There’s much that needs doing, but it’s not all technical. Of course there are all the things that any technical project needs: people to fix bugs, test new versions, install the current version on your environment to see what’s different than on my environment. That’s one thing that’s harder in a decentralized model than a centralized one: not all computers are the same. You’re running Mac, I’m running Linux. Your server is runs PHP 5.5, mine runs PHP 7. We do need programmers to do all that, but we don’t need a hundred, we need maybe ten more.

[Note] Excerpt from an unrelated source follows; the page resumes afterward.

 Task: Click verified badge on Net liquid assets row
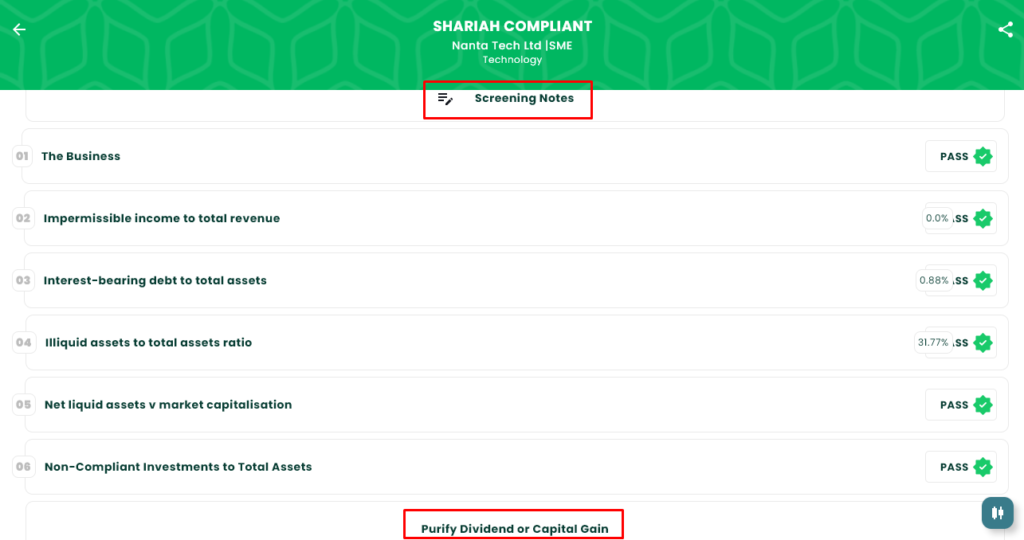pyautogui.click(x=983, y=405)
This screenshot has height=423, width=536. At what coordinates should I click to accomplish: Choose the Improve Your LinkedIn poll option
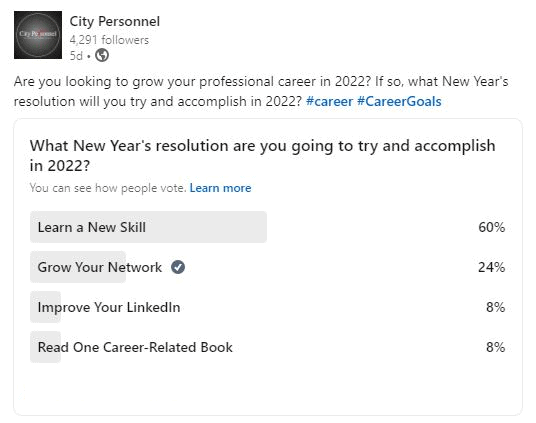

In addition, if you are not a practiced programmer you can still help. There’s a user support forum that exists for Buoy, where you can post a question if you’re having a problem. There, it would be helpful if users who have gone through the process of creating a community support group and adding Buoy to it could help others do the same. We can write some documentation for questions, and link people to it on the forum, and develop this community knowledge and share it. Answering questions on the support forum, hanging out in the contributors’ chatroom so that when new people show up someone’s there to say “hi” to them—that’s useful too! Writing documentation if you’ve figured something out. We need people to learn this system, and help others learn what they learn. But most of all, to look around in their own communities, hook up with the politically and socially active folks around them, and begin or continue this conversation of “what does supporting each other mean for us, and how do we do this ourselves, without systems of authority?”

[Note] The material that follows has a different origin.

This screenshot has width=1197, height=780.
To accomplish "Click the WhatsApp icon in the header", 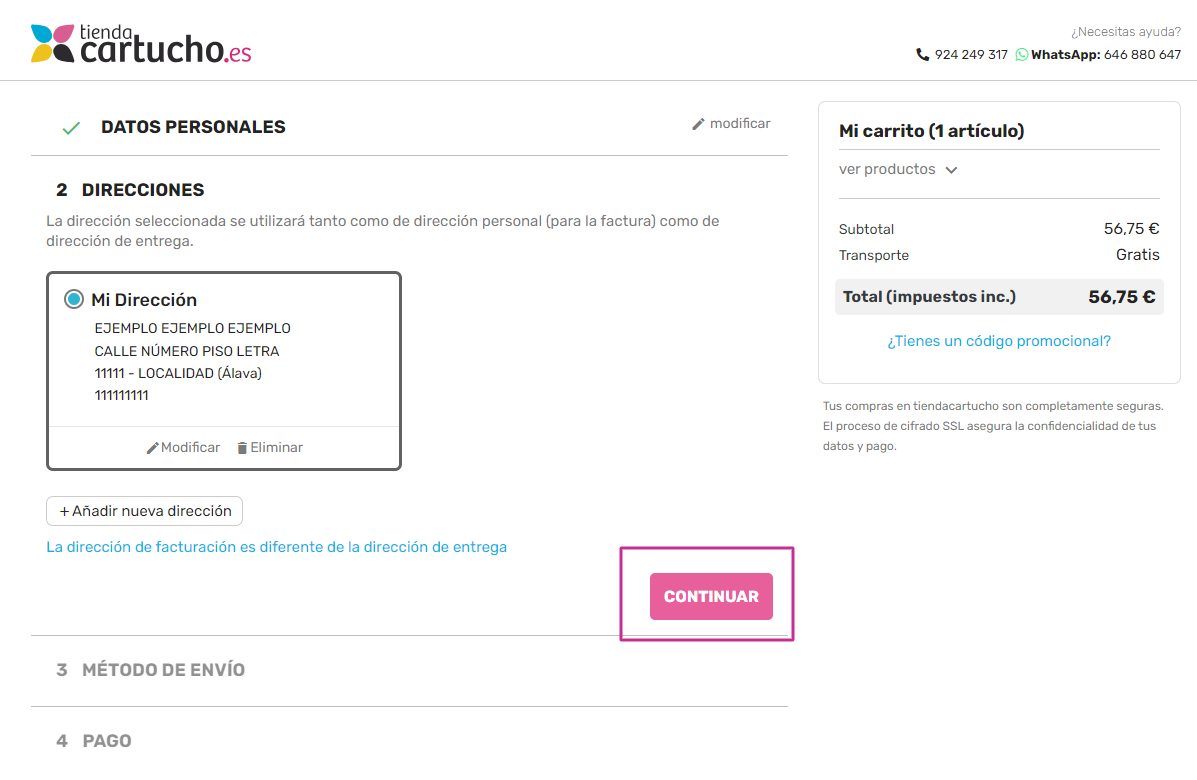I will [x=1021, y=55].
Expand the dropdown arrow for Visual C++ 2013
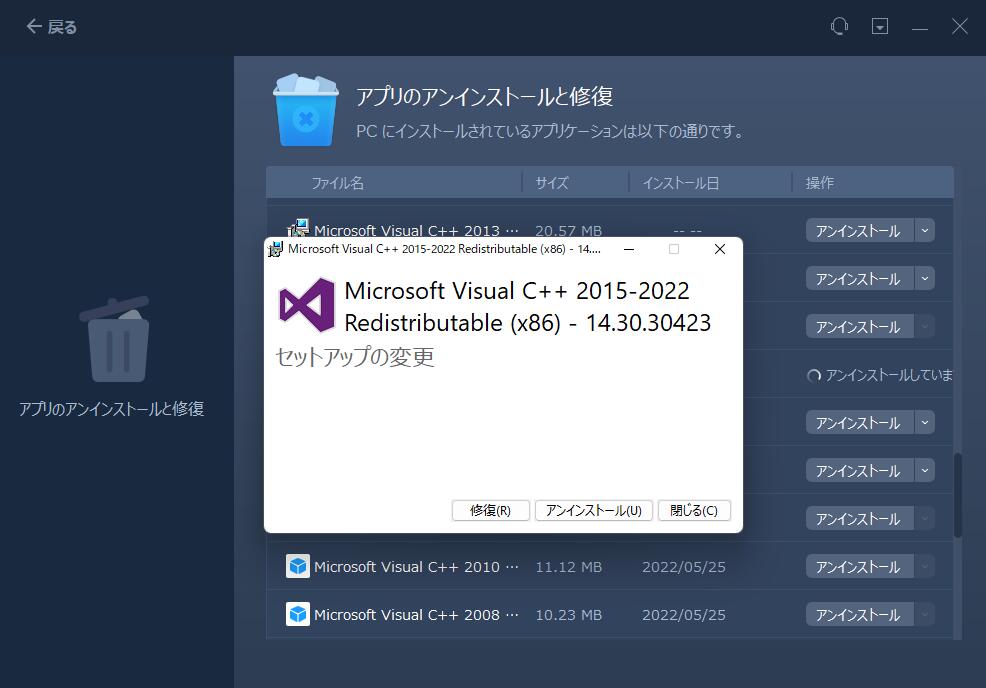Image resolution: width=986 pixels, height=688 pixels. click(x=925, y=231)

These are also the sorts of conversations we want to learn from, because those conversations help define Buoy’s direction, too: where do we go next? If a bunch of programmers get into a room and decide what to do, what they decide will not matter to anyone outside that room. That’s why, now that we’ve got a working prototype, I haven’t been coding a lot. Instead, I’ve been showing Buoy to different groups, and asking them how they currently handle support. For instance, I showed Buoy to someone and they said this looks great, but I don’t have a smartphone. And I was like oh shit, that’s a good point, there should be some way to interact with this through SMS on an old-school flip-phone. (That’s now possible, if still clunky.) Often these conversations lead to people asking questions: can I do X? If the answer is “no,” then we need to ask ourselves, would that be useful for more than one use case? Again, these discussions happen in our contributors’ chat room, a public space you’re more than welcome to join! This software comes from people asking those questions and telling us what they’re needing; I don’t have these ideas on my own. Other people have them, because they have techniques that already work for them. I’m trying to model those techniques, not impose new ones.

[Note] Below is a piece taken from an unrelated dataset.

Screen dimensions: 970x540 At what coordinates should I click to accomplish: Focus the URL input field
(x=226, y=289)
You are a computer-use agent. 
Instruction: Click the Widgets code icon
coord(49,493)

That’s how anti-police organizers can help. Think about how you would communicate your best practices. And then literally write those out and send them to us. I’ll probably write back and say tell me more about step 6 or 7, or what information do you have at step 2. If that happens in the chatroom, now we have multiple perspectives on the same problem. Then the conversation becomes about finding the commonalities, and that is the efficient way to direct limited developer resources, and provide the tooling that most people need most of the time.